▶ [Dataset excerpts]
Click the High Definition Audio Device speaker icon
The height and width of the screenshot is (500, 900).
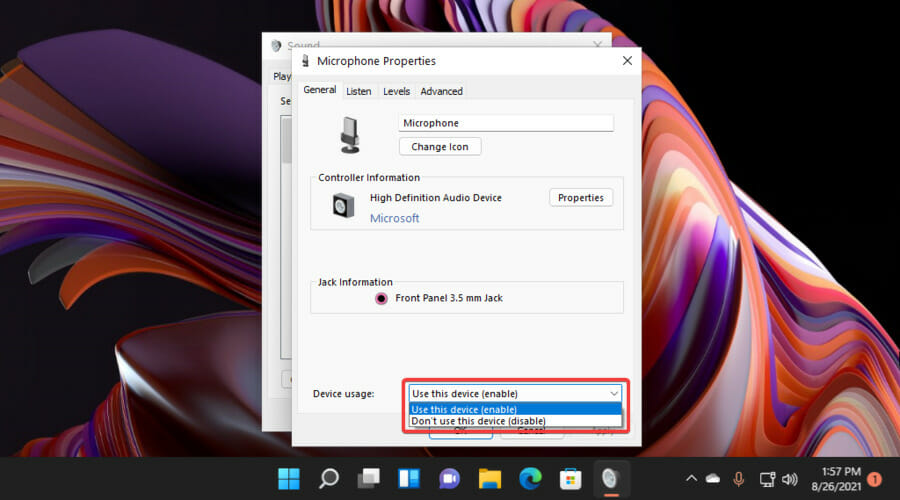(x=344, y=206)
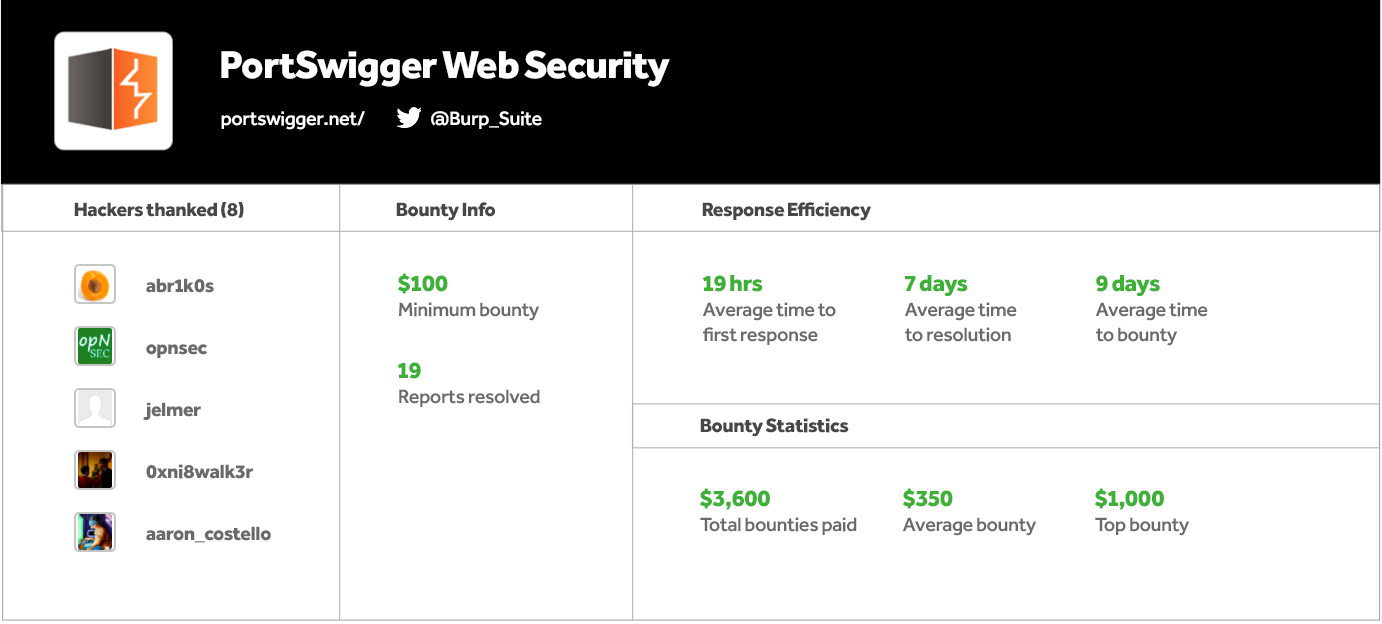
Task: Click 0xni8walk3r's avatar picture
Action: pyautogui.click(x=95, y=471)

▶ [Task statement]
The copy should hold exactly the lines from the line containing "The height and" through the end of the data, both ends included, and no pictures.

▶ [Result of the task]
The height and width of the screenshot is (500, 900).
(x=344, y=206)
Task: Click 0xni8walk3r's avatar picture
Action: pyautogui.click(x=95, y=471)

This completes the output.